Zahlen von häuslicher Gewalt in der LHH im Jahre 2007

Im Jahre 2007 wurden nach Angaben der Polizei in der LHH und der Region Hannover insgesamt 3.079 Strafanzeigen im Kontext zu häuslicher Gewalt registriert. Das sind im Verhältnis zu 2006 165 Fälle (+ 5,7 %) mehr. Die Anzahl der sonstigen Ereignisse (häusliche Gewalt, ohne dass es explizit zu Straftaten gekommen ist bzw. diese nicht nachweisbar waren) hat sich von 636 Fällen 2006 auf 563 verringert. Von den insgesamt 3.079 Straftaten entfallen 1.877 Straftaten auf die LHH.

Die Beratungs- und Interventionsstelle der LHH registrierte 2007 insgesamt 1.731 Meldungen der Polizei über häusliche Gewalt. In 1.259 Fällen lebten Kinder und Jugendliche mit im Haushalt der Eltern. Es gab davon 230 Direkt-meldungen der Polizei an den Kommunalen Sozialdienst des Fachbereiches Jugend und Familie der LHH, bei denen ein Handlungsbedarf gesehen wurde.
++++
AUFGABEN:
(A) Nennen Sie alle Anzahlen, die im Textauszug über häusliche Gewalt für die Beratungs- und Interventionsstelle der LHH angegeben werden, jeweils mit dem, was sie zählen.
(B) Führen Sie den Textauszug über häusliche Gewalt in der LHH weiter.

VORLIEGENDE DATEN:
++++
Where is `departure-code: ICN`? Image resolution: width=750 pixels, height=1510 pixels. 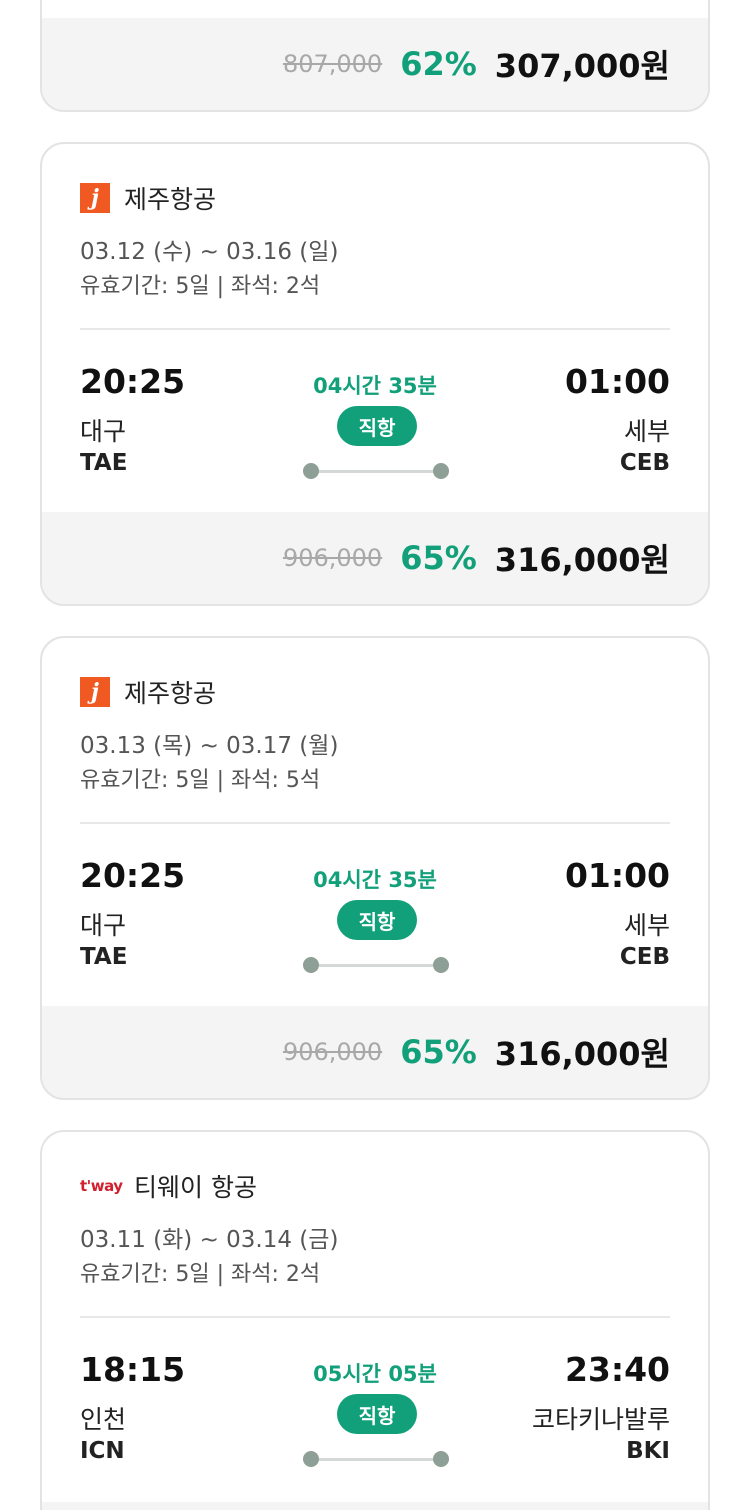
++++
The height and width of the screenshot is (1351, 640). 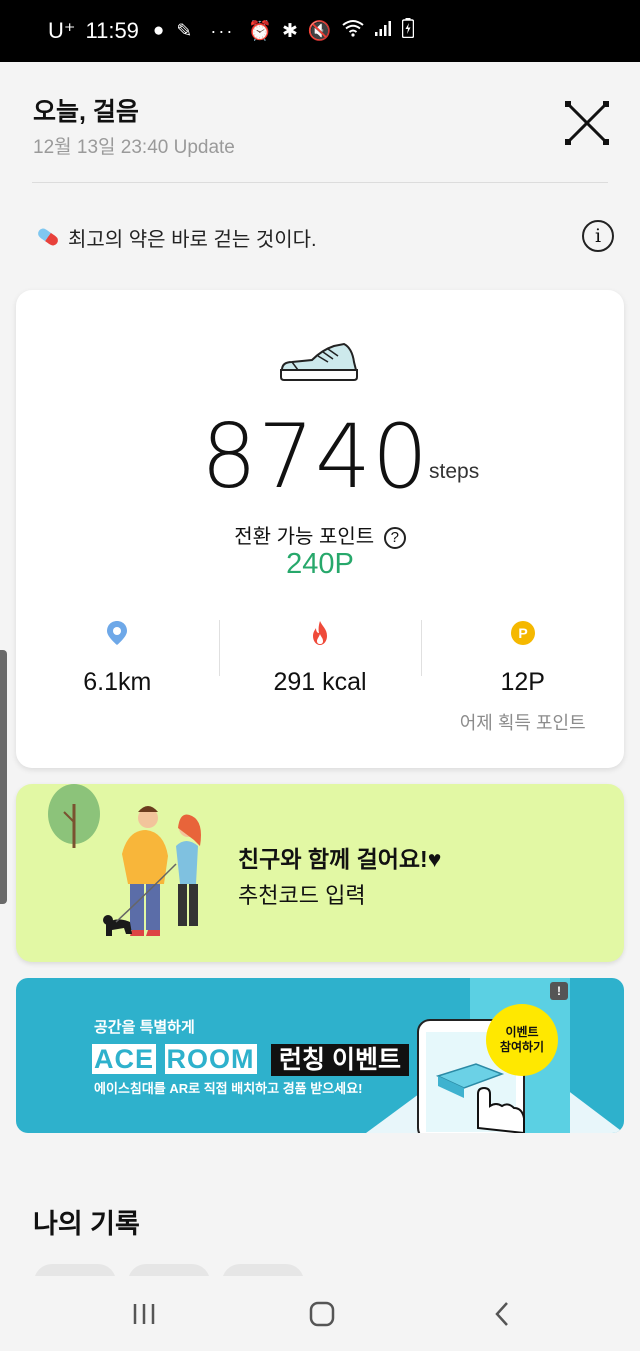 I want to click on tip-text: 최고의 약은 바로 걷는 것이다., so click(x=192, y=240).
++++
LÖSUNGEN:
(A)
- 1.731: Meldungen der Polizei über häusliche Gewalt im Jahr 2007
- 1.259: Fälle, in denen Kinder und Jugendliche mit im Haushalt der Eltern lebten
- 230: Direktmeldungen der Polizei an den Kommunalen Sozialdienst des Fachbereiches Jugend und Familie der LHH, bei denen ein Handlungsbedarf gesehen wurde

(B)
Grundsatz der Arbeit aller beteiligten Institutionen ist es, durch HAIP unmissverständlich deutlich zu machen, dass Schutz und Sicherheit in der LHH einen hohen Stellenwert genießen und häusliche Gewalt nicht als „Privatsache“ abgetan wird.

In diesem Sinne soll HAIP kontinuierlich weiter entwickelt werden und einen Anstoß auch für andere Städte und Kommunen geben, ähnliche Projekte zu entwickeln.